* EXTRACTED INFORMATION *
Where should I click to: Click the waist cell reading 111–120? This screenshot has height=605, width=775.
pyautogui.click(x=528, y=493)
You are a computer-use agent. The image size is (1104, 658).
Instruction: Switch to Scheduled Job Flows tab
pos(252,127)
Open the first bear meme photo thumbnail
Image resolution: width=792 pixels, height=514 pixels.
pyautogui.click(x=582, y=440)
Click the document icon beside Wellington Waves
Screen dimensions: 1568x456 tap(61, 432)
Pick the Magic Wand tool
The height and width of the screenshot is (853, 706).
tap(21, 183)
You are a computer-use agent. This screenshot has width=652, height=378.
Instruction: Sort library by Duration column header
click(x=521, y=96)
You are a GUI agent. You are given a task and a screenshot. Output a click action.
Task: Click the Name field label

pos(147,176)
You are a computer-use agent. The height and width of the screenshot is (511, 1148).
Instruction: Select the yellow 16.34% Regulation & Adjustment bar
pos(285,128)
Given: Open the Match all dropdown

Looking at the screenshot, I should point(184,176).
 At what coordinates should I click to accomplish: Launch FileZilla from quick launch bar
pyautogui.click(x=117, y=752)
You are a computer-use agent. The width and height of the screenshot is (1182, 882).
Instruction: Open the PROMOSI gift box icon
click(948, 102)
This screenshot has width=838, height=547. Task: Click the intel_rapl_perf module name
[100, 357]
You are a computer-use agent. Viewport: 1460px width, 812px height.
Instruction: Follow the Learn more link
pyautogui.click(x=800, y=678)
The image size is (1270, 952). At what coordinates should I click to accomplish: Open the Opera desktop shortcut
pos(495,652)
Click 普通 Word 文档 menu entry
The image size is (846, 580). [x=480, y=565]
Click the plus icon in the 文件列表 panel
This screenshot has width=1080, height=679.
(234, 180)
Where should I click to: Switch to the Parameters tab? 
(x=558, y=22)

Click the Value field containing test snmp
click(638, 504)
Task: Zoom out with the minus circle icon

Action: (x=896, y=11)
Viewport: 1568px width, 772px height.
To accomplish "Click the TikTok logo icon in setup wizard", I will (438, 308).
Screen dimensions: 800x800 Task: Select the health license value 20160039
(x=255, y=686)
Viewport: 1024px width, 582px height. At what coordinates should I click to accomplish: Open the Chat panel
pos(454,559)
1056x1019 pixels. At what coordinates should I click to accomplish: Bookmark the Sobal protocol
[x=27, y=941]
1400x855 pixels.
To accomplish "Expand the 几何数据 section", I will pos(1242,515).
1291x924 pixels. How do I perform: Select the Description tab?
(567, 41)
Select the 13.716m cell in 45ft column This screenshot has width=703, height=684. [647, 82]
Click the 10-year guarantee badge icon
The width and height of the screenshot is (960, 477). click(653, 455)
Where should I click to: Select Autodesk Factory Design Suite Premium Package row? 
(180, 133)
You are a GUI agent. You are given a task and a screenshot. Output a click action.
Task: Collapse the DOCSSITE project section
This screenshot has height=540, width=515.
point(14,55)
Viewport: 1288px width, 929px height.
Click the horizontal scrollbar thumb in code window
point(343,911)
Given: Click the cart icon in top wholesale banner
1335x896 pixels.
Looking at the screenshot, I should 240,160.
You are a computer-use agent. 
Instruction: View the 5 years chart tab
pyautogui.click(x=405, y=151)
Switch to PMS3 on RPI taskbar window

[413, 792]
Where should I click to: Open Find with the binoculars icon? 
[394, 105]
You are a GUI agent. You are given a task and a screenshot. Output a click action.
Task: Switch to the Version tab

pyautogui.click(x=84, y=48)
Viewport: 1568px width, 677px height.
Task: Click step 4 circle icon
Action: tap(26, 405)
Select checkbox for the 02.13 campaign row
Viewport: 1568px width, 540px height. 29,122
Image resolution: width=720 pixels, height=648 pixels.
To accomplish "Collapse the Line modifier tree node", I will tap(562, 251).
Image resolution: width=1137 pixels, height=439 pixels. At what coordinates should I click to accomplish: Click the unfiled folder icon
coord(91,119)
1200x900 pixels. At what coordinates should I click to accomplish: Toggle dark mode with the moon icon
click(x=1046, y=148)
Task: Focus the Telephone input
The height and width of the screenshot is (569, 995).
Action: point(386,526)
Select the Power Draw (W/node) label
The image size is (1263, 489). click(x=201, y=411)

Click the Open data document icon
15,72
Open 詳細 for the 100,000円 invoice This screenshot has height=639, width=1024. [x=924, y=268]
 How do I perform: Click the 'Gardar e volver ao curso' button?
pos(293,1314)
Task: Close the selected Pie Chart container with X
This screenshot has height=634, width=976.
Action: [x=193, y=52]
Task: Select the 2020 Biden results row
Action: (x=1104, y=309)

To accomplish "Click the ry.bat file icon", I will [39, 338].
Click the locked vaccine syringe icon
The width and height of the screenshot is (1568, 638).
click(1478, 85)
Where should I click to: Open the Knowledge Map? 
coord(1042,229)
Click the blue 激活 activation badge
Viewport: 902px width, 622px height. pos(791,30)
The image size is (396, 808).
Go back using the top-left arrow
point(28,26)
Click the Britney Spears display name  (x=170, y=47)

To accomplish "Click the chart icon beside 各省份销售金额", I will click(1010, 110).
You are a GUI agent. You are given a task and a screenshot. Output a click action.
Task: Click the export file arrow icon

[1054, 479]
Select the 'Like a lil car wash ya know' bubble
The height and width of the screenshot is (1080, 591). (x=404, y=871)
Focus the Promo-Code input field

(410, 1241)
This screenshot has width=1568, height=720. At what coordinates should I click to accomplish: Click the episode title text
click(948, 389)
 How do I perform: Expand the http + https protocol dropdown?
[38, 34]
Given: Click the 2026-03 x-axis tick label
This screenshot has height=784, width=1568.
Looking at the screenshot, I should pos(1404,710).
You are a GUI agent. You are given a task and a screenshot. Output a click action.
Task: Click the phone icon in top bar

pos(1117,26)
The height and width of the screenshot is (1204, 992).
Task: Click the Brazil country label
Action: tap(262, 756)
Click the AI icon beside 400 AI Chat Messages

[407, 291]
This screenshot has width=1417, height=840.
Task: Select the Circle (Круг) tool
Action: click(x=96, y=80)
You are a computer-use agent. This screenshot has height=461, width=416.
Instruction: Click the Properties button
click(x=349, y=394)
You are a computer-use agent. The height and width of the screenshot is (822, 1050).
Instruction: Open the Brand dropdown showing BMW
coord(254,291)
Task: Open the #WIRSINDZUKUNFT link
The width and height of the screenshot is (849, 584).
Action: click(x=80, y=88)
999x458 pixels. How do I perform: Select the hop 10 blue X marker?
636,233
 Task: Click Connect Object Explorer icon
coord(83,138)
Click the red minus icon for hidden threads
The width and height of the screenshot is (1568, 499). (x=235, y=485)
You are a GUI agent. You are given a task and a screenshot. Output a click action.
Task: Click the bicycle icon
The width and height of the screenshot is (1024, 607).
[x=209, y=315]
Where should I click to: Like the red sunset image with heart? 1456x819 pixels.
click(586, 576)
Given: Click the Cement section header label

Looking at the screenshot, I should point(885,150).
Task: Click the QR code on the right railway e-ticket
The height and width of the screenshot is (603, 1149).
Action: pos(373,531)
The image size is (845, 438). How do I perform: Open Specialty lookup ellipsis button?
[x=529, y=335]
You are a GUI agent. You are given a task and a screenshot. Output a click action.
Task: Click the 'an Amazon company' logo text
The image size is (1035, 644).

* EXERCISE DIRECTIONS *
Pull out each line of the listing above that contains the word "panel", and copy those lines word for word.

* WORKED ANSWER *
Click the plus icon in the 文件列表 panel
Viewport: 1024px width, 582px height. At what coordinates should I click to accomplish: Open the Chat panel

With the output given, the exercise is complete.